A grieving family has slammed bungling council workers who buried their dead father in the wrong GRAVE.
Karoly Reiter, 76, died of a heart attack on March 24 and was laid to rest last Wednesday.
But his family were left fuming when grave diggers at Wilford Hill Cemetery, Notts., phoned them the following day and told them they had made a mistake.
Mr Reiter’s body has been buried in the wrong place ON TOP of another man who had died in the 1960s in a plot they thought was empty.
The father-of-four and grandad of seven – who was known as Charlie – will now have to be exhumed and reburied.
Daughter Maria Brown, 52, criticised blundering cemetery staff for the botched burial which has left her family traumatised.
Maria, from Nottingham, said: “You see things like this on TV – but you just don’t think things like this happen in real life.
“It’s an absolute disgrace.
“To put a whole family through this – to lay someone to rest and then be told this has happened.

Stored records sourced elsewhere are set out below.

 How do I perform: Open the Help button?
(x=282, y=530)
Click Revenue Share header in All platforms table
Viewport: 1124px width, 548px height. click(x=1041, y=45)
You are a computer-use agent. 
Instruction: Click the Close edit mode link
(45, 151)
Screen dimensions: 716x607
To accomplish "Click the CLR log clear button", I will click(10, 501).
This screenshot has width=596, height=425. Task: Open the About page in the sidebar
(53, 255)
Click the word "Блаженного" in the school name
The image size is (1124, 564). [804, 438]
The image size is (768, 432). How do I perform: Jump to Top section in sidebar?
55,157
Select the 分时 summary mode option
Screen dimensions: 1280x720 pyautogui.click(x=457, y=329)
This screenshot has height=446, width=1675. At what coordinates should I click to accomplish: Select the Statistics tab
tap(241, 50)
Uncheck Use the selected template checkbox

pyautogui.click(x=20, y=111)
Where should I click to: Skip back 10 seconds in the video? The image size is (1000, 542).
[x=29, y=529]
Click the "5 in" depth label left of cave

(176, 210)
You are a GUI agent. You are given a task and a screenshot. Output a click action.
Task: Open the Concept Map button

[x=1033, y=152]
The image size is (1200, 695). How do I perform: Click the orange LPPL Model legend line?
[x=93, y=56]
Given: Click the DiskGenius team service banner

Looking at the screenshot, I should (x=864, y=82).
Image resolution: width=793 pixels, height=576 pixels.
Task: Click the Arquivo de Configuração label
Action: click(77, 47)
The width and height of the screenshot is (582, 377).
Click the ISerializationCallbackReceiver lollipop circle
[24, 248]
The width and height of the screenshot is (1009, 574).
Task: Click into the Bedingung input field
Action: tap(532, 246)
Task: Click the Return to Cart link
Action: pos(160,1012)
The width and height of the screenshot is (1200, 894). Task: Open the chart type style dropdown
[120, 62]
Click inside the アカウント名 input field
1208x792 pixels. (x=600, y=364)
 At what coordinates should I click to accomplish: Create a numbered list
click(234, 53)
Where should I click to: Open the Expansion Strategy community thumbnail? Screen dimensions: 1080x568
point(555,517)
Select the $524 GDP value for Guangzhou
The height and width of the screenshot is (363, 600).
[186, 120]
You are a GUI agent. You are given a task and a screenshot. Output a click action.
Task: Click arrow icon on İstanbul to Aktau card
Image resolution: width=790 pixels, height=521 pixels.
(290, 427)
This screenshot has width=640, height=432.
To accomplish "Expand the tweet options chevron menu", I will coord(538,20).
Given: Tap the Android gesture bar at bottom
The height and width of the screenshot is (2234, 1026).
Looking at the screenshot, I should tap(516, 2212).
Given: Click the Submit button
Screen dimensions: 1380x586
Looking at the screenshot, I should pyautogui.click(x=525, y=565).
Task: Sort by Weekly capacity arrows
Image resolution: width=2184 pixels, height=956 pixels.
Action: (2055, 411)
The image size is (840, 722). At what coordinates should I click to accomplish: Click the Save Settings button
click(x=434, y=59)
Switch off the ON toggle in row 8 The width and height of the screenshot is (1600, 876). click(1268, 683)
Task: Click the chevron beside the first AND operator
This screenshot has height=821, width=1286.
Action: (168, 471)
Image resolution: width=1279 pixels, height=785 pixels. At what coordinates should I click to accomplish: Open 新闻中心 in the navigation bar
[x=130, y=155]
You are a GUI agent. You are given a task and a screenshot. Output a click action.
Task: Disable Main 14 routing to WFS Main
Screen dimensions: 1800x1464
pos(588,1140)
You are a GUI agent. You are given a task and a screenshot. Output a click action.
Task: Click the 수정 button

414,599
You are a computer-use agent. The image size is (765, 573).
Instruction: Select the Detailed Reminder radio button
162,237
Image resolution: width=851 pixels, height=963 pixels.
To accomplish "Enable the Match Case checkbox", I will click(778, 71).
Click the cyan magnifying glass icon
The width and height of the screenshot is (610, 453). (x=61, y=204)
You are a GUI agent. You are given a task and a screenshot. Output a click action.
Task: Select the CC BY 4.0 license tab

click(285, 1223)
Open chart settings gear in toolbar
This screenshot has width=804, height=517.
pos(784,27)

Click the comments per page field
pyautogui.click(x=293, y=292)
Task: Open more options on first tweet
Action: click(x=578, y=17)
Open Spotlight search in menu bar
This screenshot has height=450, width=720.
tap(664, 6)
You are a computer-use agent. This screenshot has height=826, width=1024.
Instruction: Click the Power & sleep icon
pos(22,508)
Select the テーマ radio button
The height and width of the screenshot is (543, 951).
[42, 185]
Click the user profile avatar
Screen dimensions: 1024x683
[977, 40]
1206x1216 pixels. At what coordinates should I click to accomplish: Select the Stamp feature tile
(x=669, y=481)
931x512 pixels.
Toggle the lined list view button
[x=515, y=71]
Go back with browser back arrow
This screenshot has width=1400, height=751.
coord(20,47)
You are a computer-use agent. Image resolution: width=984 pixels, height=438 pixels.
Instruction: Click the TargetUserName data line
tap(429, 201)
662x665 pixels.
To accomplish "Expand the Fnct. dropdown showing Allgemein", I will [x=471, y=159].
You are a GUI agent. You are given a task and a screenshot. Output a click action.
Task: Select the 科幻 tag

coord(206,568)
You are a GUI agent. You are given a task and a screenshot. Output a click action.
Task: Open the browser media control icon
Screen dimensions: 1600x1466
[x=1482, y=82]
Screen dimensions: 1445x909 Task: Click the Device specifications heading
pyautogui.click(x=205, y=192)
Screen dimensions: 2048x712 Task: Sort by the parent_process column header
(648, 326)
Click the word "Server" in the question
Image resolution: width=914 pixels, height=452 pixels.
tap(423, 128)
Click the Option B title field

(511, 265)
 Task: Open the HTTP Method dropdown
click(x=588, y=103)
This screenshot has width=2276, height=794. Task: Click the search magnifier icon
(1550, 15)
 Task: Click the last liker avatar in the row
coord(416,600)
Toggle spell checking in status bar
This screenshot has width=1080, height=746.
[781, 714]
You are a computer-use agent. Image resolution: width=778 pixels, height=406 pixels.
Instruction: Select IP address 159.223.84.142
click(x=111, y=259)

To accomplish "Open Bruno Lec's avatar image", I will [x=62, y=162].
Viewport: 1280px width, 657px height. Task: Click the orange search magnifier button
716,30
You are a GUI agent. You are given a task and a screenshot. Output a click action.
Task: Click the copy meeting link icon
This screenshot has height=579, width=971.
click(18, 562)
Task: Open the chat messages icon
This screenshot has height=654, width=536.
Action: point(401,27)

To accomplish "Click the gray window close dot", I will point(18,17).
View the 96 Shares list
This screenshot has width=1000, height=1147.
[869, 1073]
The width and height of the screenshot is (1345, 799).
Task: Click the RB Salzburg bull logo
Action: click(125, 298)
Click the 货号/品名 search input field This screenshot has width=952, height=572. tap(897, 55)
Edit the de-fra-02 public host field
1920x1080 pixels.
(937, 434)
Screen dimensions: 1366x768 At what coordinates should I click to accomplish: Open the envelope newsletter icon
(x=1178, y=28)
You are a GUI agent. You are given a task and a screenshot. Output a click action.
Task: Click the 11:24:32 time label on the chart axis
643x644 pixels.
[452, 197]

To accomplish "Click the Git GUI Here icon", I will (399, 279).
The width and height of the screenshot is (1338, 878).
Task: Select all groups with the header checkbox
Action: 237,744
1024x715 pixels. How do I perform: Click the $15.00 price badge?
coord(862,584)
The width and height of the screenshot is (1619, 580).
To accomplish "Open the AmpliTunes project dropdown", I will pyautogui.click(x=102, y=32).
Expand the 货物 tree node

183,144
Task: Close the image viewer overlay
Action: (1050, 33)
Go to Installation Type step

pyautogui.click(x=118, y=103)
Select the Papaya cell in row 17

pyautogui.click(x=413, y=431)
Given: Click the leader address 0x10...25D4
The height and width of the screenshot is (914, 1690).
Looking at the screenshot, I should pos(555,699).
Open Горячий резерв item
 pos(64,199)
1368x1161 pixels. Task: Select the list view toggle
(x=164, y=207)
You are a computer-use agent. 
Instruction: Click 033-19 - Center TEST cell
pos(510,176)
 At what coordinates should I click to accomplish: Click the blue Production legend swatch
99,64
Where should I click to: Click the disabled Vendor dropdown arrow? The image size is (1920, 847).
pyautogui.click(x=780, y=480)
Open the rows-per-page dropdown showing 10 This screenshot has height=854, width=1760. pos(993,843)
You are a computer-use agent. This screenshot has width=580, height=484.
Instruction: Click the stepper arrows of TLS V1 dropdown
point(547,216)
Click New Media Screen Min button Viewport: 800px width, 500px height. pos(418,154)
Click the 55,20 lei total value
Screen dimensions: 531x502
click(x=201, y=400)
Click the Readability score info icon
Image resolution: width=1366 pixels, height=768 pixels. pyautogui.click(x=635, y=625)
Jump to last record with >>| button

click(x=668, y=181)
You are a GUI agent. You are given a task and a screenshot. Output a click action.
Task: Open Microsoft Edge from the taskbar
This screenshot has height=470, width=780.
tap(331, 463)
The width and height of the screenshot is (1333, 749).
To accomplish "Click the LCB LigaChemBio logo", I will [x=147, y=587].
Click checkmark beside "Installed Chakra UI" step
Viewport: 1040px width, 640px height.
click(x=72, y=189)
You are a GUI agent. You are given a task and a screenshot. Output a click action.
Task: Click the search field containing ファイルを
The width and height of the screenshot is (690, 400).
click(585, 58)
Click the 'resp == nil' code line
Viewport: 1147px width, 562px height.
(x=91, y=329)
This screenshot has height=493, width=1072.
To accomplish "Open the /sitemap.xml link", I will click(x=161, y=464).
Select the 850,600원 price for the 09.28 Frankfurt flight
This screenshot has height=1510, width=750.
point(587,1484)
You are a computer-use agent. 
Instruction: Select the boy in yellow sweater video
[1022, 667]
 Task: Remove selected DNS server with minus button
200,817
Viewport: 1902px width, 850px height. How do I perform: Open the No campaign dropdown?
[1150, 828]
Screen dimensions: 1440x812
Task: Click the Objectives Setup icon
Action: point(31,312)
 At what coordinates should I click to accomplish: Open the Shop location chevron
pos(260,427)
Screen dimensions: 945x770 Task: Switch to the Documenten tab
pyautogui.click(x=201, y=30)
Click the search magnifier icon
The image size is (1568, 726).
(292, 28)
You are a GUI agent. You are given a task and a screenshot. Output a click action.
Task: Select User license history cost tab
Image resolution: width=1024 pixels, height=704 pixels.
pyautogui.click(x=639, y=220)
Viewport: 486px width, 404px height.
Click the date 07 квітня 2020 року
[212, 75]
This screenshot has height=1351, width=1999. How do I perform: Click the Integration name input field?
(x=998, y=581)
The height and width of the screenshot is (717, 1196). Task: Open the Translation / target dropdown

“We will have to watch him come up again, it’s unbelievable.
“He was a kind, loving man who would do anything for anyone.
“If he knew I’d say he’d be turning in his grave, but he’s not really in one.”
Mr Reiter was back visiting relatives in his native Hungary last month when he suffered a huge heart attack and died.
His devastated family arranged for him to be brought back to Nottingham – where he had lived most of his life – for a funeral and burial service.
Maria’s husband Tony, 54, added: “We just could not believe it when we got the call about what had happened.
“It is something which I have never heard of happening before.
“We had just put him to rest and now the whole process is starting again.”
Cemetery staff have since apologised and said checks were made at the time, which showed the plot was empty.
Nottingham City Council’s head of parks and open spaces, Eddie Curry, said: “We are very sorry for the upset caused for the family.
“Our records appeared to show the plot which Mr Reiter was buried in was empty, and inspection of the ground, lack of headstone and lack of visits to the site seemed to support this.
“Even when excavations took place there was still no indication of previous burial.
“Our error was noticed, however, when we came to update historical hand-written ledgers with Mr Reiter’s burial, which indicated that someone had been buried lower down in that plot in the 1960.”
Mr Reiter was born in Hungary but moved to Nottingham in 1956, when he fled fighting in his homeland during the uprising against the former Soviet regime there.
Before retiring he worked for Raleigh bicycles and later as a milkman.